Contrary to our findings, Faurholt-Jepsen et al. (
37), in a study aimed to determine whether daily electronic self-monitoring using a smartphone reduces manic symptoms and depression in patients with bipolar disorder, found that daily self-monitoring using the smartphone had no effect on depression and the patients using the application had more persistent depression symptoms compared to control group (
37). Reid et al. (
38) carried out a randomized controlled trial to examine a mobile phone application for the assessment and management of youth mental health problems in primary care. The results of this study showed that monitoring mental health symptoms appears to increase emotional self-awareness, but mental health symptoms (depression, anxiety, stress) did not change significantly in the intervention group (
38).
Most of the above-mentioned studies confirmed the results of our study that the use of mobile-based educational applications could reduce depression, anxiety, and mania in patients with bipolar disorder. It seems, using mobile-based educational applications could have some benefits such as no need for face to face visits, reducing the psychiatrists’ workload, saving time and cost, and encouraging people to use self-management programs. Moreover, our results provide strong evidence about the application of health information technology in the treatment of patients with mental disorders.

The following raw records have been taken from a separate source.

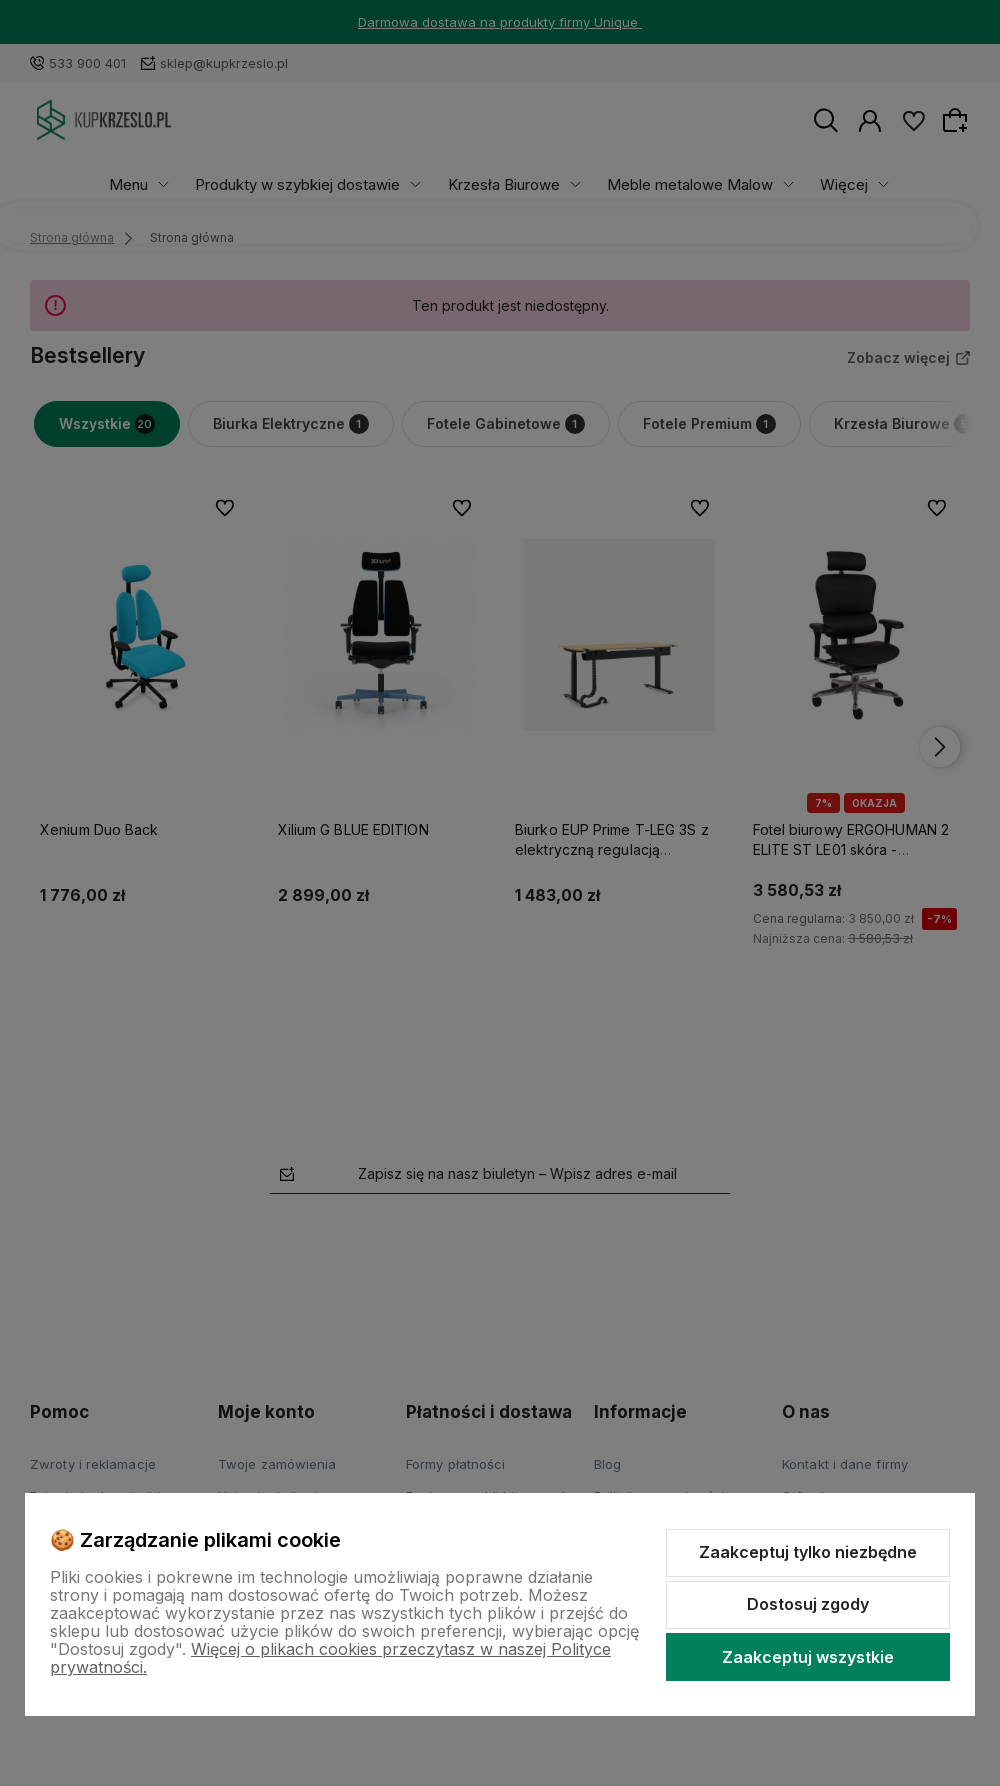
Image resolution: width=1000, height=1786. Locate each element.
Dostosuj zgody (808, 1604)
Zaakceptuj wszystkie (808, 1657)
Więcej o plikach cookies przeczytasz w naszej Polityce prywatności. (330, 1658)
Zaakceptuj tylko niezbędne (808, 1552)
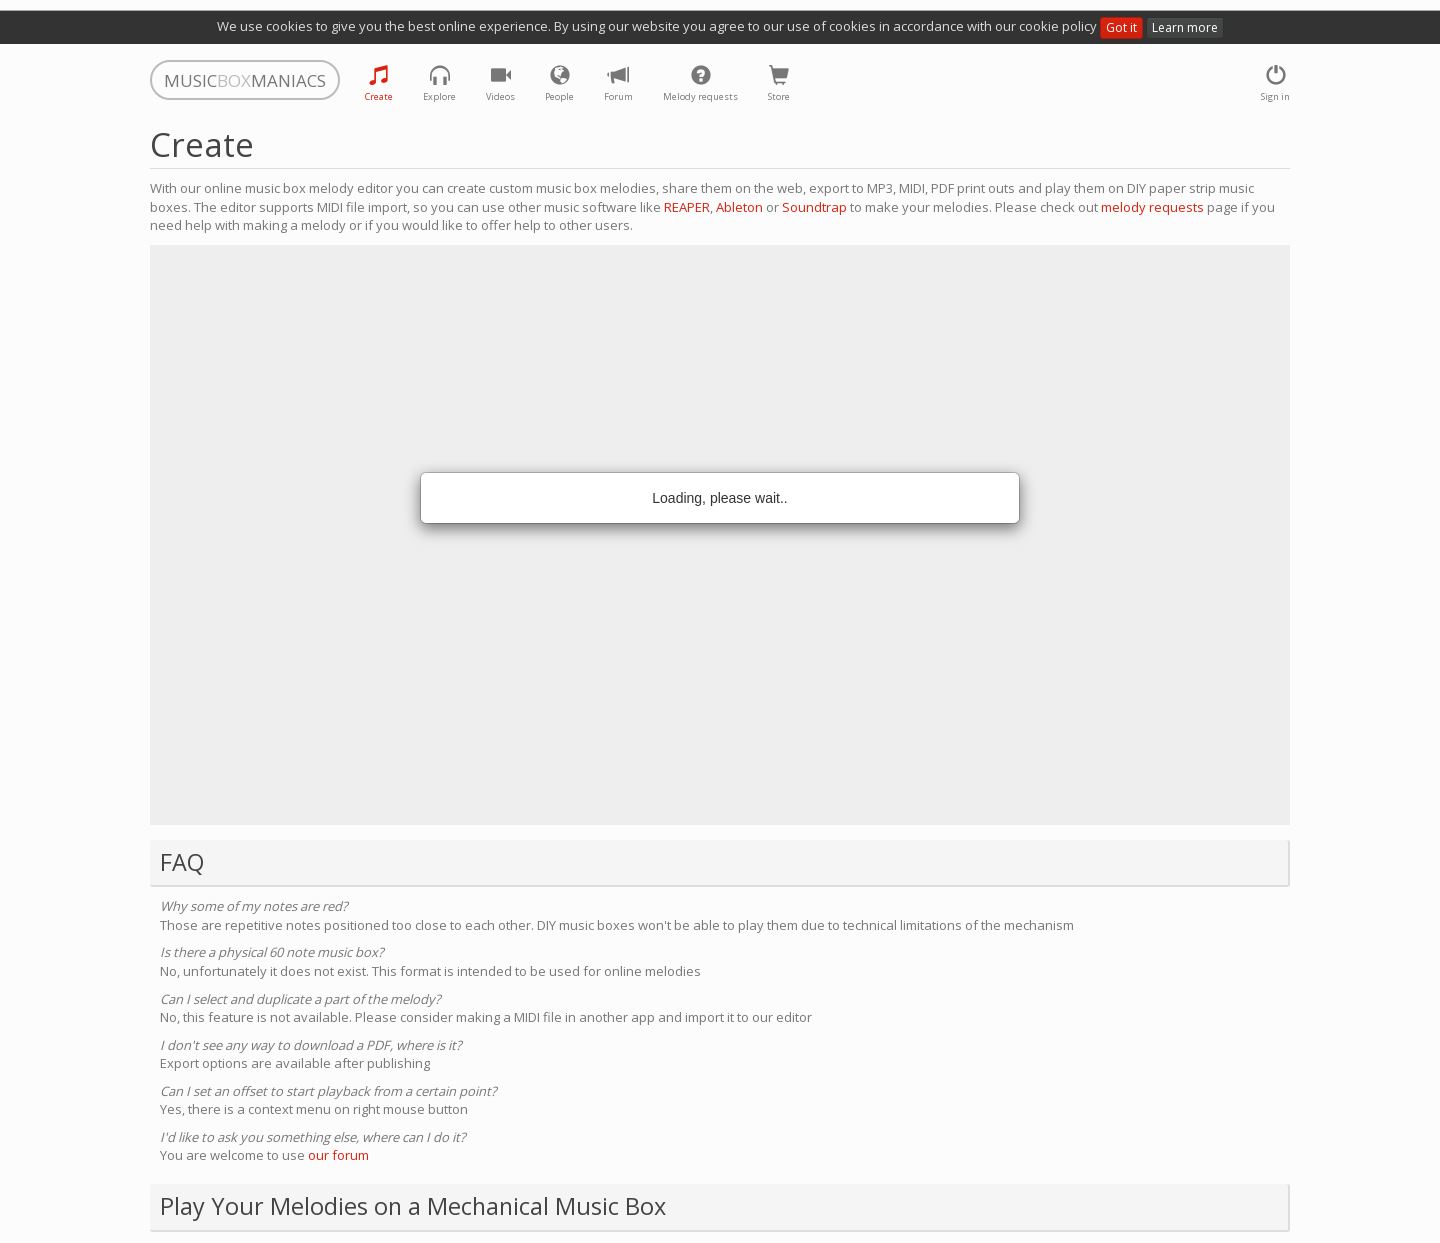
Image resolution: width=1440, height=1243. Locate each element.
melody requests (1152, 207)
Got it (1121, 27)
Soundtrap (814, 207)
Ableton (739, 207)
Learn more (1185, 27)
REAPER (687, 207)
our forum (338, 1155)
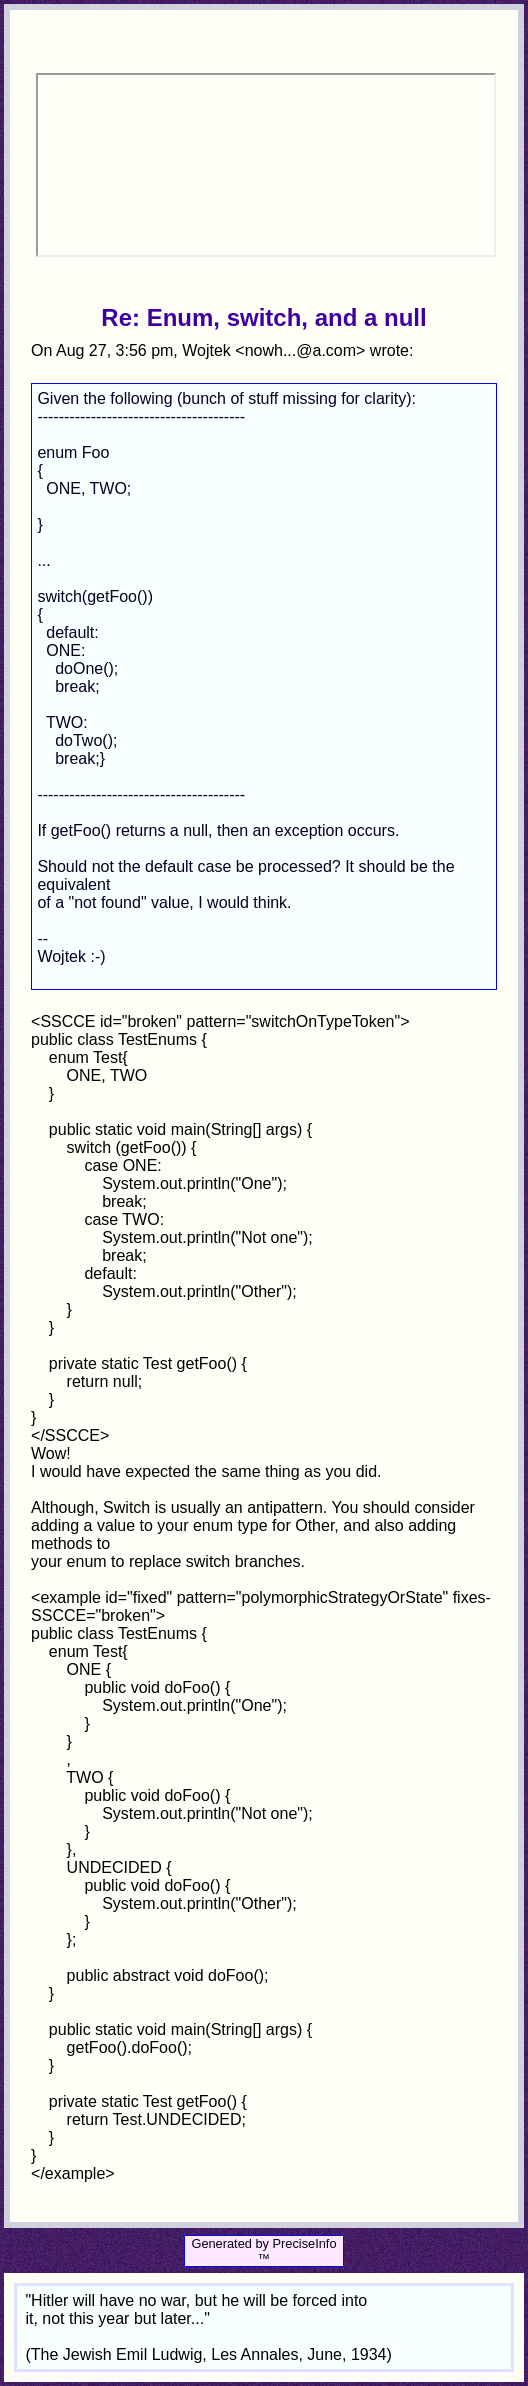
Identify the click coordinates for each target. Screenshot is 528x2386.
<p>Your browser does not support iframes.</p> (265, 165)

5.1. Strengths and Weaknesses of the Study
To our knowledge, the focus of most previous studies in Iran that examined the use of mobile applications on health was on mental disorders (general), and they did not focus on patients with bipolar disorder. This study is the only RCT study that focused on these patients.
5.2. Limitations
The main limitation of the present study was the short time of follow-up, and cost constraints meant that we could not develop an interactive application; therefore, it was not possible for patients to communicate with the therapists through the application.
5.3. Conclusions
The results of this study showed the effectiveness of using the psychological education application on anxiety, depression, and mania in bipolar patients. Therefore, it is recommended to use the mobile applications as a complementary treatment along with other types of treatment for bipolar patients and to encourage patients to use the applications.
Since mental disorders encompass a wide range of illnesses and disorders and in this study, only the effect of mobile-based education on the symptoms of depression, anxiety, and mania in bipolar patients was assessed, it is recommended that similar studies are conducted for other mental disorders.